GAMEDE: A global activity model for evaluating the sustainability of dairy enterprises. Part II - Interactive simulation of various management strategies with diverse stakeholders

GAMEDE is a stock-flow dynamic simulation model designed with farmers to represent dairy farm functioning and the consequences of the farmer's daily management decisions for whole-farm sustainability. Sustainability is evaluated according to its three pillars: technico-economic viability, respect for environment, and social liveability. The model provides original information for a better understanding of the processes regulating nitrogen dynamics within the farm, and the factors determining farmers' decisions and practices.

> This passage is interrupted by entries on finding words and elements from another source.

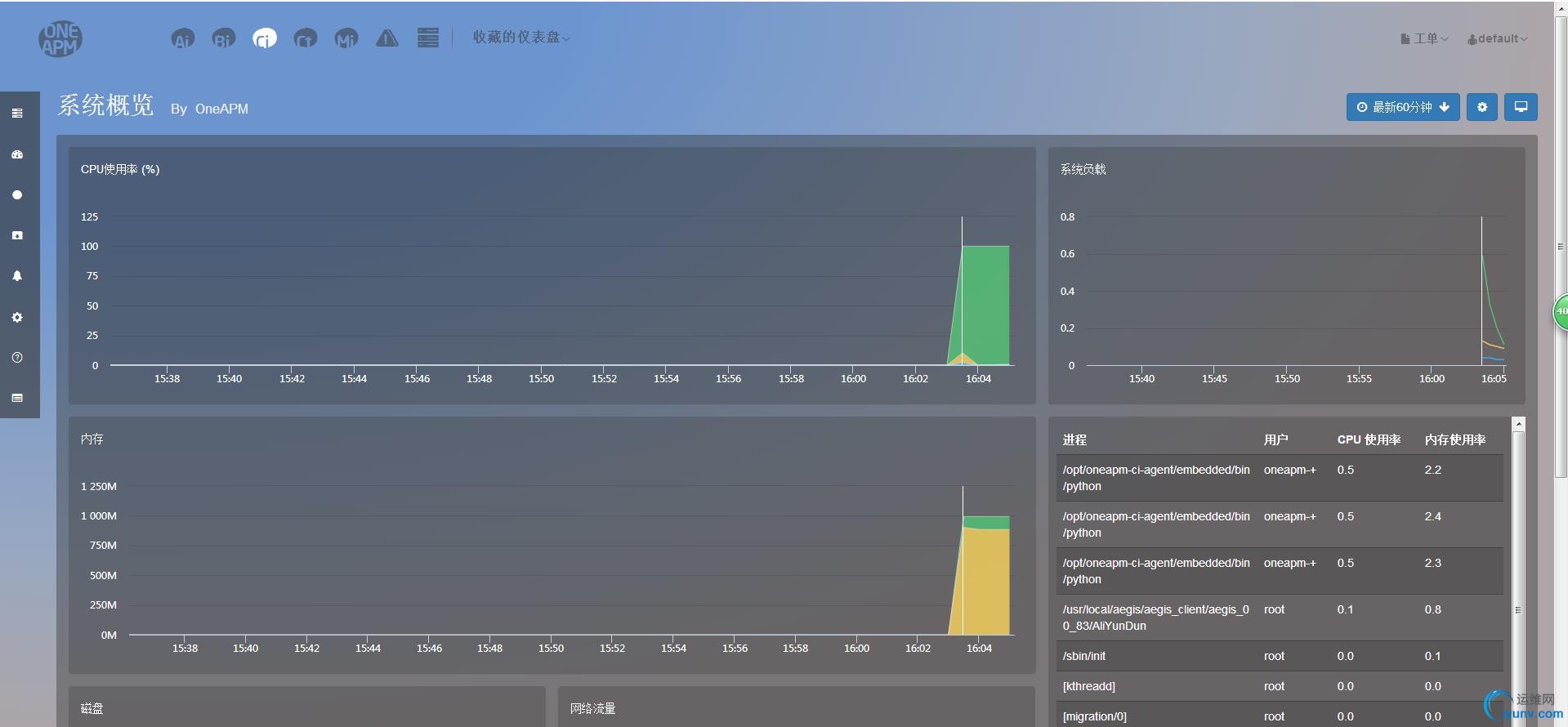Open the Ai product module icon

(183, 38)
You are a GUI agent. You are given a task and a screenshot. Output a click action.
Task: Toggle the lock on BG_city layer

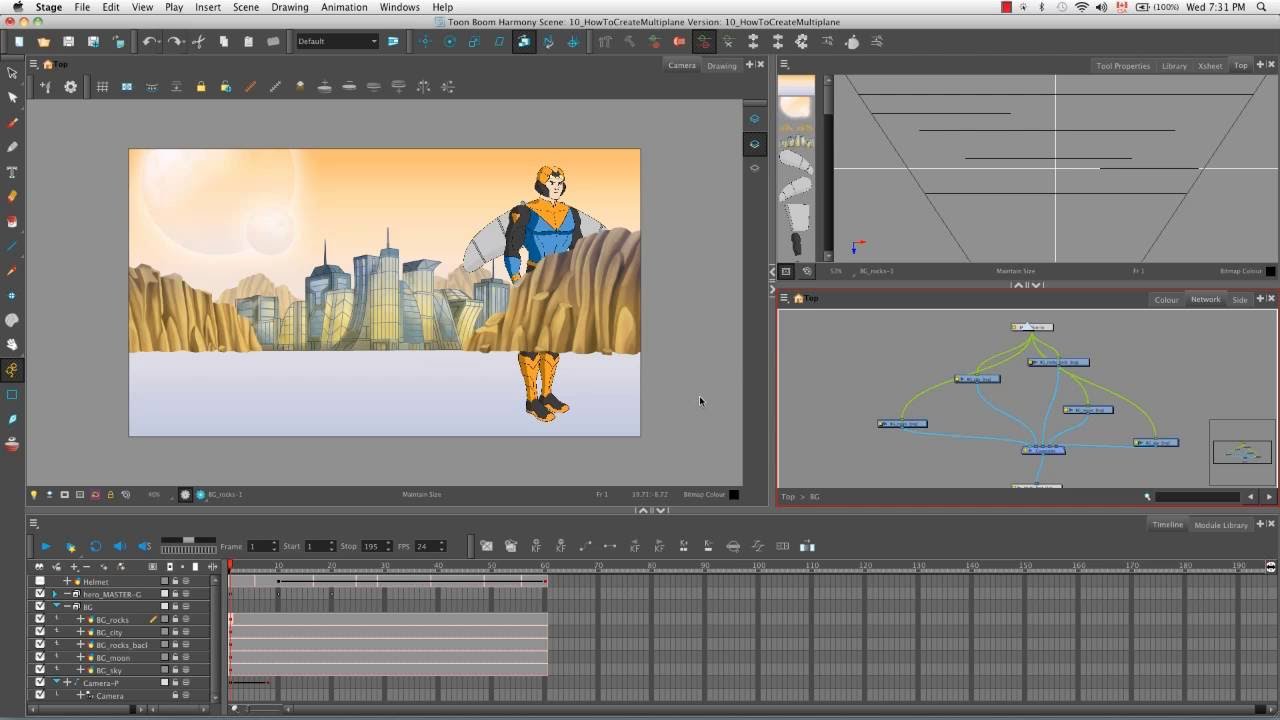coord(175,632)
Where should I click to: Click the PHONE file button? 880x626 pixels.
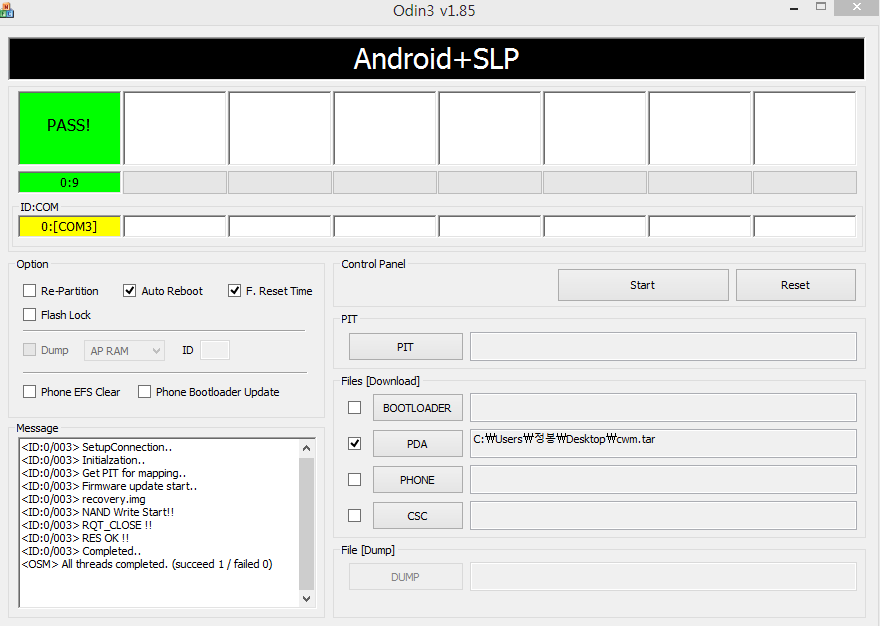pyautogui.click(x=417, y=480)
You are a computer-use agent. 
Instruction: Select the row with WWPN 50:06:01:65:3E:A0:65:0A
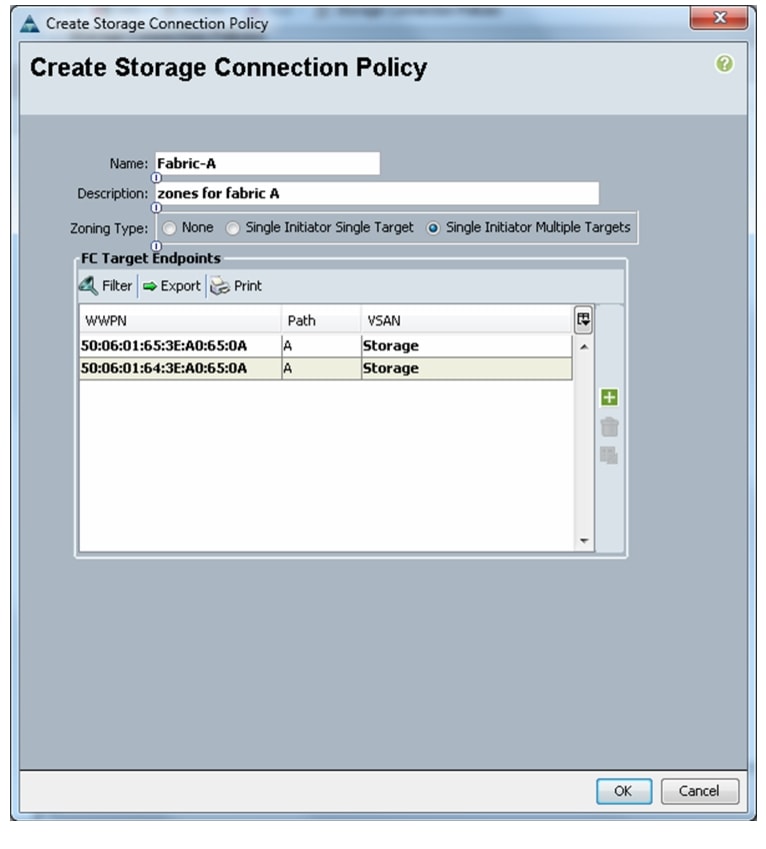(180, 346)
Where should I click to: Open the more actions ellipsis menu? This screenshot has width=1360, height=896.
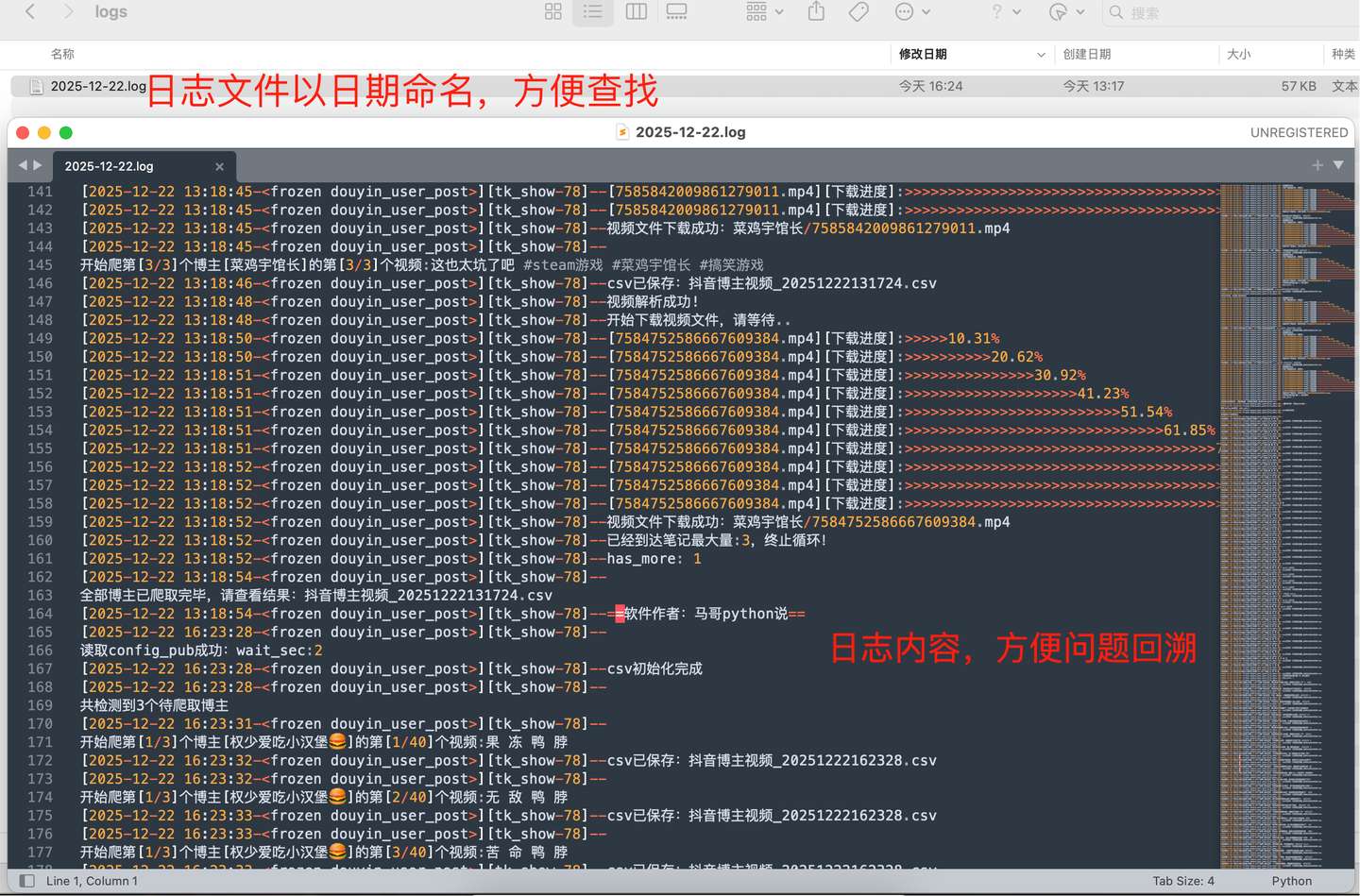(x=911, y=12)
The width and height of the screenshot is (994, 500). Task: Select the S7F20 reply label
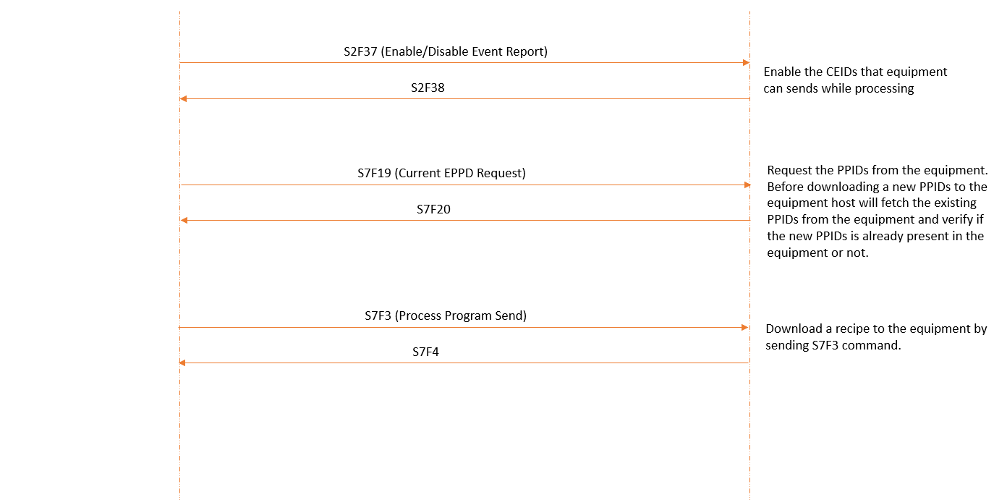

Model implementation experiments have revealed that GAMEDE is also a useful tool to support discussions and to generate knowledge exchange among various stakeholders who play an important role in the development of farm sustainability: farmers, extension agents and researchers. While a majority of researchers and advisers are specialised and a majority of farmers fix their attention on specific and narrow themes of farm management, such a comprehensive model can help stakeholders complement their knowledge to gain a holistic view of the farming system. This holistic and integrated view is crucial: (i) for researchers who wish to explain diversity in farming systems and understand decisional and biophysical processes and their interrelated effects operating in such complex agro-ecosystems, (ii) for advisers whose aim is to define alternative management strategies applicable in practice, i.e. taking into account farm specificities, and (iii) for farmers who must choose practices compatible with their resources, assets, constraints and objectives. Holism can also improve versatility and thus the generic character of models. Issues are narrowly specified and greatly vary both among categories of stakeholders (e.g. scientists versus farmers) and within each category (e.g. among farmers). A comprehensive model that: (i) details all farm management operations, and (ii) represents their effects on different spatio-temporal levels and on the three sustainability dimensions, is more likely to respond to the various issues facing different stakeholders. We argue that capacity of models to respond to stakeholders' questions has to be considered in future evaluations of decision support systems.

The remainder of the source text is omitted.